In 2002, the company changed its name from Indian Tabac to Rocky Patel Premium Cigars. In 2003 Rocky Patel launched the Vintage 1990 and Vintage 1992 cigars, the Vintage 1990 Robusto and the Vintage 1992 Torpedo. In 2008 the Rocky Patel Decade marked the 10th year of their business.
All materials for Rocky Patel cigars are purchased from growers and produced in factory space in El Paraíso, Honduras leased from Nestor Plasencia. The company owns a factory and plantations in Esteli, Nicaragua as well.
The above places are all bucket list destinations. Places I hope to go soon. All those years growing up and actually “reading” Playboy and GQ on travel and refinements was inspiring.

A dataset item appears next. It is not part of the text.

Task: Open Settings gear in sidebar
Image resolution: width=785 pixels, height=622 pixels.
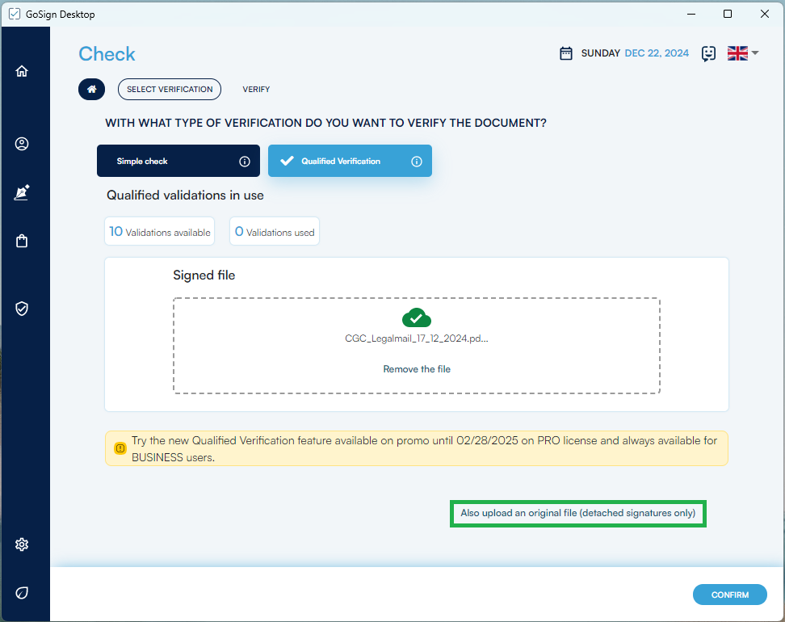Action: click(22, 544)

Finding books on the ways of the Gentleman helped fuel my want of fashion, watches and cigars. Watching characters like James Bond travel the world, made me want to have my suits and shoes made in Savile Row, London. I long to go to Geneva, Switzerland where the Rolex is made. And it would be nirvana to smoke a freshly rolled cigar from my favorite brands straight from the factory and on their soil. Don’t you think so?
-Lance Oliver Keeble-
*Note: Some of the general information above comes from Wikipedia and the websites of each brand.

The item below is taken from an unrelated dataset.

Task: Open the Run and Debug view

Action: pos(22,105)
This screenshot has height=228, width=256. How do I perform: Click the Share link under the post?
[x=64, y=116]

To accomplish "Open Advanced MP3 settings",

Lance Oliver Keeble is an American Author whom at a very young age, fell in love with Art, Music, Acting, Writing and American Football. He participated in all of those activities throughout his young life. He has been a firefighter for 33 years.
He has been in bands, acted in plays, commercials and continuously practices his prose writing lyrics, poetry, and short stories.
Lance is a fan of Horror, Sci-Fi, Fantasy, Action, Thriller, Comic books, Graphic Novels & an avid collector. He has an eclectic taste that reflects in his style of writing.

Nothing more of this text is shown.